Searchers on Thursday found the body of a third construction worker swept away as storms flooded roads and overflowed creeks across Appalachia (search) and the Eastern Seaboard.

At least nine people have died and emergency crews from Tennessee to Pennsylvania have rescued dozens of drivers from vehicles stalled in high water as the storms moved northeastward. In West Virginia, 350 children woke up Thursday morning still at school because roads to their homes were blocked by high water overnight.

The storms were tapering off Thursday after two days of rain, but flooding was still a problem as the rainwater drained into already swollen creeks and rivers.

Some of West Virginia's rivers crested at historic highs Thursday, and additional flooding was predicted along the Ohio River. Gov. Bob Wise (search) declared a state of emergency in 29 counties.

"It's the ultimate bizarre weather year," Wise said Thursday. "We're being tested in a way that we haven't been tested in a long time. We're showing what we're made of."

In the Baltimore suburb of Woodlawn, rescuers Thursday found the body of a missing construction worker inside the long culvert that he and two others had been repairing beneath Interstate 70 when it suddenly flooded Wednesday.

One of the workers was rescued within 20 minutes, but later died at a hospital. A second was found dead about a half-mile downstream.

Michael J. Miller, vice president of Concrete General (search), said the deaths were a "tragic accident that has really rocked us to the core."

The workers had been repairing an enclosed, 8-foot culvert that runs for several thousand feet, traveling under a roadway for most of its length, Miller said.

The state's occupational safety and health agency was investigating.

Less than 2 inches of rain fell in the Baltimore area, but the ground was already saturated and leaves clogging storm drains created street flooding, weather service meteorologist Chris Strong said.

"We've had a lot of problems with so little rain," Strong said.

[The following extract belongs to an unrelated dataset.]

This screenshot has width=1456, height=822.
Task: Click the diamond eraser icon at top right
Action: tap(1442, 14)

At Baltimore's Chinquapin Middle School, students observed a moment of silence Thursday morning for another storm victim, sixth-grader Darryl McTier, who died Wednesday afternoon after falling in a rain-swollen creek as he tried to retrieve his book bag.

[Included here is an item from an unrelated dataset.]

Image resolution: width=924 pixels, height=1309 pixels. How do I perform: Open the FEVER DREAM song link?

In Tennessee, a 10-year-old girl who was in a car crash and a man whose canoe overturned both died in flooding after as much as 4 inches of rain fell in parts of the state Wednesday.

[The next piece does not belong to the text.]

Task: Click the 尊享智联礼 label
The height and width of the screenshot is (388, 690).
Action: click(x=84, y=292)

The other deaths were in Pennsylvania, where state police said a woman was killed when her station wagon skidded on a wet road outside Pittsburgh and hit an oncoming vehicle, and West Virginia, where the body of an 82-year-old man was recovered from a creek near his home in Switzer, and an 80-year-old man was killed when his vehicle ran into a rain-swollen creek near Fort Gay.

Also in West Virginia, at least 375 homes were damaged by high water from the storm and at least 360 roads were closed by floodwaters. South of Charleston, high water blocked the highway leading to the Sherman, W.Va., schools, forcing about 350 students to spend Wednesday night there. They were sent home Thursday morning.